▶ [DIRECTIVE 1]: Can you return the rows that begin at the line containing "Where should I click to: Toggle" and stop after the line containing "pos(620,274)", keeping every line unchanged?

▶ [TEXT SHOWN]:
Spend a bit more to be much safer.

Materials needed are few and not expensive.

Get a DPDT relay rated for 240 vac @15 amps.

Get a 20 amp rated light switch.

A Normal open make contact push button switch

A normal closed break contact  push button switch.

Terminal strip

Wire as follows.

Standard cord into box via cord strain relief attach 3 conductors to terminal strip.

Cord for motor comes in via another strain relief and attaches to terminal strip...All wires on single connections.

Connect green safety grounds together and to box.

Connect whites together.

Connect a wire from black in wire to light switch (main power not load controling)

Connect other side of switch to relay terminals labeled "C"

Connect another wire from this point to no push button switch

Connect other side of above switch to terminal on relay marked coil, there are 2 pick either. 

Connect other coil connection to white wires on terminal strip.

Connect lathe motor cord black to one relay terminal marked "NO"

Connect a wire from other relay terminal marked "No" to the break contact push button. 

Connect other side of that switch to the relay coil NOT connected to white.

▶ [EXERCISE INPUTS]:
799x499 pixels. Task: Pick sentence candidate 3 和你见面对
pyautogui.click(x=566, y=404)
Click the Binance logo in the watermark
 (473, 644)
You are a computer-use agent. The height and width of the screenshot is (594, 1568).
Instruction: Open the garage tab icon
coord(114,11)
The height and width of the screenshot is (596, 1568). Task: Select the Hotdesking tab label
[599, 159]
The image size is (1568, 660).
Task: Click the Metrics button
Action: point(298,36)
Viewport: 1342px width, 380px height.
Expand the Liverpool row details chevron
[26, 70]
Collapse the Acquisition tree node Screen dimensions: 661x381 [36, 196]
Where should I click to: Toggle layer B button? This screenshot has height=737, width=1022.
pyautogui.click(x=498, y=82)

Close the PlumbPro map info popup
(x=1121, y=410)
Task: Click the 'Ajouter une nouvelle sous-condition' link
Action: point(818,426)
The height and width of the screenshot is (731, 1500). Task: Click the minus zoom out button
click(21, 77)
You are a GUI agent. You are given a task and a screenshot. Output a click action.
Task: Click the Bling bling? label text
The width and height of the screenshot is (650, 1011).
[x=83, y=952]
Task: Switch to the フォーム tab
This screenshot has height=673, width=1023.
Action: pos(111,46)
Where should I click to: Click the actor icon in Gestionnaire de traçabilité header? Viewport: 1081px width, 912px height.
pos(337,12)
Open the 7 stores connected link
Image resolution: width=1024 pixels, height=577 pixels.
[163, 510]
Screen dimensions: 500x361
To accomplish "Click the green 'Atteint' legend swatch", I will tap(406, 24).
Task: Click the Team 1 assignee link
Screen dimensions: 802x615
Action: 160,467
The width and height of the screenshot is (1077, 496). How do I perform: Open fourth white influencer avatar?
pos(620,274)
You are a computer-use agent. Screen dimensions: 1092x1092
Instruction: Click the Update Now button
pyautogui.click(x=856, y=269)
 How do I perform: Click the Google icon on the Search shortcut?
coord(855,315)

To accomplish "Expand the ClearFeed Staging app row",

▶ [DIRECTIVE 2]: What comes next in the lathe relay wiring instructions after their final step?

▶ [REPLY 1]:
Where should I click to: Toggle layer B button? This screenshot has height=737, width=1022.
pyautogui.click(x=498, y=82)

Close the PlumbPro map info popup
(x=1121, y=410)
Task: Click the 'Ajouter une nouvelle sous-condition' link
Action: point(818,426)
The height and width of the screenshot is (731, 1500). Task: Click the minus zoom out button
click(21, 77)
You are a GUI agent. You are given a task and a screenshot. Output a click action.
Task: Click the Bling bling? label text
The width and height of the screenshot is (650, 1011).
[x=83, y=952]
Task: Switch to the フォーム tab
This screenshot has height=673, width=1023.
Action: pos(111,46)
Where should I click to: Click the actor icon in Gestionnaire de traçabilité header? Viewport: 1081px width, 912px height.
pos(337,12)
Open the 7 stores connected link
Image resolution: width=1024 pixels, height=577 pixels.
[163, 510]
Screen dimensions: 500x361
To accomplish "Click the green 'Atteint' legend swatch", I will tap(406, 24).
Task: Click the Team 1 assignee link
Screen dimensions: 802x615
Action: 160,467
The width and height of the screenshot is (1077, 496). How do I perform: Open fourth white influencer avatar?
pos(620,274)

▶ [REPLY 2]:
The light switch us main power on and off and does not switch inductive load.

The relay controls the load.

The make contact switch activates the relay.

The connection via the break contact button causes the relay to latch.

Pushing that button turns it off.

If you loose power while running it will not come back on by itself when power restored.

That is home made magnetic starter.

Or look for one as mentioned avove.



Sent from my SAMSUNG-SGH-I337Z using Tapatalk


----------



## oldschoolcane (Nov 1, 2016)

Okay, thanks to all for their help! A lot to consider here, I will have to decide what to do. Probably will try a heavy duty toggle switch, I don't need a reversing switch.


----------



## oldschoolcane (Nov 14, 2016)

I now have this switch, can anyone offer a diagram on how this should be wired?
http://www.ebay.com/itm/121498601771

Any advice on basic wiring?
Thanks.


----------



## JimDawson (Nov 14, 2016)

Like this:

http://www.hobby-machinist.com/threads/wiring-a-simple-switch-for-a-lathe.51243/#post-430053


----------



## oldschoolcane (Nov 17, 2016)

Thank you very much Jim!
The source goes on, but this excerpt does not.